TASK DESCRIPTION: How does the data below read from its first line through the line containing "support@vevano.com (1043, 1023)"? Print those lines exactly.

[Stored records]
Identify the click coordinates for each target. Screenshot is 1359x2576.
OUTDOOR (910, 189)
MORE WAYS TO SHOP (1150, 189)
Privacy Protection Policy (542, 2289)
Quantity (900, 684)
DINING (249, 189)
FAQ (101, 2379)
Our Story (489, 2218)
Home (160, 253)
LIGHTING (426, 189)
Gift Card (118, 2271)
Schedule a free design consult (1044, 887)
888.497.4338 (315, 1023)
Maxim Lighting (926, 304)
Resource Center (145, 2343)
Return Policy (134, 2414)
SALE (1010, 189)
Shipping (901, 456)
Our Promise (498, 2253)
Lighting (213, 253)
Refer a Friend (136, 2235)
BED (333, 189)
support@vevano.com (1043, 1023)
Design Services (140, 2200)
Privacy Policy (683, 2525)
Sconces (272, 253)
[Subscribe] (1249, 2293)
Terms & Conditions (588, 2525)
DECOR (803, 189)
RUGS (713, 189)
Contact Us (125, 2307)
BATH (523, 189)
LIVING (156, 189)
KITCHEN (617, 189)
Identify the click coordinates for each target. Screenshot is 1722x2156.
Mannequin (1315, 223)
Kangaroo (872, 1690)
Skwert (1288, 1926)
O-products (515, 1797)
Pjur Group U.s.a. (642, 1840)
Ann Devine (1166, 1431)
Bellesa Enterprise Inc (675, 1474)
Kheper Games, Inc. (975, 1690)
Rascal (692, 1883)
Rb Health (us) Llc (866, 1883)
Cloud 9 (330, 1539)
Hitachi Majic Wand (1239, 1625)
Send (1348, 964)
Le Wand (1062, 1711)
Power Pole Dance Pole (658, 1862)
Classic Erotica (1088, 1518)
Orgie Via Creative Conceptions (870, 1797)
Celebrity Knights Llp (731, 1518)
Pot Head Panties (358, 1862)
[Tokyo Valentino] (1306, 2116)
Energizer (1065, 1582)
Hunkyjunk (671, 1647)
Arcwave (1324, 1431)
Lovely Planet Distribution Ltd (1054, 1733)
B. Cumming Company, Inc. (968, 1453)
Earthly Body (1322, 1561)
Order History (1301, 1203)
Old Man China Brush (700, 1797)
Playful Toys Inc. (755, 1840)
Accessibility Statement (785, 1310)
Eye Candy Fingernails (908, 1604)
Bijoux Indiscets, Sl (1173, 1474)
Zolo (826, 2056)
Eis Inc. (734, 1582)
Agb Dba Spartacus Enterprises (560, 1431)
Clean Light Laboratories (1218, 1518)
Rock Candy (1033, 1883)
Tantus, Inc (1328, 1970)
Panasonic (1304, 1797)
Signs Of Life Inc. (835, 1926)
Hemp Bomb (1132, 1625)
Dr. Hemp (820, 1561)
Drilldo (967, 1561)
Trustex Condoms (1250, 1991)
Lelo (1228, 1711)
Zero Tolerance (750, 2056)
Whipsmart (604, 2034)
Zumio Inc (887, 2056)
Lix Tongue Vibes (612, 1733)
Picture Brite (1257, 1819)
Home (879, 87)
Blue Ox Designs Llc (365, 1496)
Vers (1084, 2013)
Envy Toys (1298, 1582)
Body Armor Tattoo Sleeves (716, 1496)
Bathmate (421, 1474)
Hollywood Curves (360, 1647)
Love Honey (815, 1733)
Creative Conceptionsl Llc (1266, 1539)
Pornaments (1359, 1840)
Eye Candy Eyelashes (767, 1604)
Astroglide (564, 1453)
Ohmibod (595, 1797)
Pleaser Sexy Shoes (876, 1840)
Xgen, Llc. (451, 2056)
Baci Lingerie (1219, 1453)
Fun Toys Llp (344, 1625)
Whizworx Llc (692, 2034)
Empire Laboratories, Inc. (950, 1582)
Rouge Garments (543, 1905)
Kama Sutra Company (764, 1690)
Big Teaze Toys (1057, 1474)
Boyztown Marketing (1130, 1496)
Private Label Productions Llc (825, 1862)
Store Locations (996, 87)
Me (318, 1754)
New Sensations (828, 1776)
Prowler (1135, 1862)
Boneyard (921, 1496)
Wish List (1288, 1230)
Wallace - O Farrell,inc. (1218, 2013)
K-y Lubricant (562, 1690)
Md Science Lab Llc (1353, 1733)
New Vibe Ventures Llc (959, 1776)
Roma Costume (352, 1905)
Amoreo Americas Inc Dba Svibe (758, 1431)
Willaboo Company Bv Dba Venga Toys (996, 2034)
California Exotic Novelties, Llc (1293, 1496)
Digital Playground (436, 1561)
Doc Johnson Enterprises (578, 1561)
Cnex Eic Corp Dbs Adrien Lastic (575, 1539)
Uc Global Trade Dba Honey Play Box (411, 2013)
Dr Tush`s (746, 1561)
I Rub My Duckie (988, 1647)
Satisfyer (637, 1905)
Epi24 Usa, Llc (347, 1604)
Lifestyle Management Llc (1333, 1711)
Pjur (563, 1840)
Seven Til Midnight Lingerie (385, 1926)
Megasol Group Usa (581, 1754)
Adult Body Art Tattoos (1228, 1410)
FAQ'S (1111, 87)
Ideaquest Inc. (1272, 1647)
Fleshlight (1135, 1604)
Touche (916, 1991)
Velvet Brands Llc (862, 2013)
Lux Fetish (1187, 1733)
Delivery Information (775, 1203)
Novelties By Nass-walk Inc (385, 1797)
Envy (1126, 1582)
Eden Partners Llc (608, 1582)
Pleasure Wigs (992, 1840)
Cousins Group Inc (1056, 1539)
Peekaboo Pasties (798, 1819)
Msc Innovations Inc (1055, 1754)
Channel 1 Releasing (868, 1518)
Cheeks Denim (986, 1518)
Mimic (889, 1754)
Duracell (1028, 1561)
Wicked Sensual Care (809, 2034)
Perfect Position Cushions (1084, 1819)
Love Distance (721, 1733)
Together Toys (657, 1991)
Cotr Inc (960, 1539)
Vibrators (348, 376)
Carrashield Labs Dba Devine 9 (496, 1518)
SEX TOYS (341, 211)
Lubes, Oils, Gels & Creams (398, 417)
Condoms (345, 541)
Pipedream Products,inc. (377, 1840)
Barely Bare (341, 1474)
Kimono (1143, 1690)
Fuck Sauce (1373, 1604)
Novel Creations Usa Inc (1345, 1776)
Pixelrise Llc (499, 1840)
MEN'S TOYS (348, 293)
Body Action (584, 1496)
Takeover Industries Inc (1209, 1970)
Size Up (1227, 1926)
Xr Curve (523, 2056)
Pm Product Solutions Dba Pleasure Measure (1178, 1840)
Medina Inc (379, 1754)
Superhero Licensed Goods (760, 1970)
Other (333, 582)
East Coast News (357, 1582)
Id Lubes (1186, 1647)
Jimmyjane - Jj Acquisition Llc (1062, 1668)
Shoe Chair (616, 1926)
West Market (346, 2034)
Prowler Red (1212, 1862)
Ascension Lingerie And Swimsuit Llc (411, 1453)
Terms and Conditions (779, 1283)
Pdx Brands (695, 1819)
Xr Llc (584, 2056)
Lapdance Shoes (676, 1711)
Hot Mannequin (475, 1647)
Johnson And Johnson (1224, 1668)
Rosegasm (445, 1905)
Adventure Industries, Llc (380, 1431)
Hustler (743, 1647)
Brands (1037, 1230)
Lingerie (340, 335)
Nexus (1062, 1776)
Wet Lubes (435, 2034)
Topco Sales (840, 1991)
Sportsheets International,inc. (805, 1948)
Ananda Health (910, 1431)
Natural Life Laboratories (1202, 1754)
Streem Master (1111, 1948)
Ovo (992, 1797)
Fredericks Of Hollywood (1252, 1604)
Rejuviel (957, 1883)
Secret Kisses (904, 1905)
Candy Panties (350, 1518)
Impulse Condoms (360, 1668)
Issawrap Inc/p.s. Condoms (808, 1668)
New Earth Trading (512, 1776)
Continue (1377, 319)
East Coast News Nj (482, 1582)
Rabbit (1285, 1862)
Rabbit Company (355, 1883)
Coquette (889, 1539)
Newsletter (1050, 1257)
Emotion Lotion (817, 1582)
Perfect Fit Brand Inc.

WRITTEN ANSWER:
Identify the click coordinates for each target. Screenshot is 1359x2576.
OUTDOOR (910, 189)
MORE WAYS TO SHOP (1150, 189)
Privacy Protection Policy (542, 2289)
Quantity (900, 684)
DINING (249, 189)
FAQ (101, 2379)
Our Story (489, 2218)
Home (160, 253)
LIGHTING (426, 189)
Gift Card (118, 2271)
Schedule a free design consult (1044, 887)
888.497.4338 (315, 1023)
Maxim Lighting (926, 304)
Resource Center (145, 2343)
Return Policy (134, 2414)
SALE (1010, 189)
Shipping (901, 456)
Our Promise (498, 2253)
Lighting (213, 253)
Refer a Friend (136, 2235)
BED (333, 189)
support@vevano.com (1043, 1023)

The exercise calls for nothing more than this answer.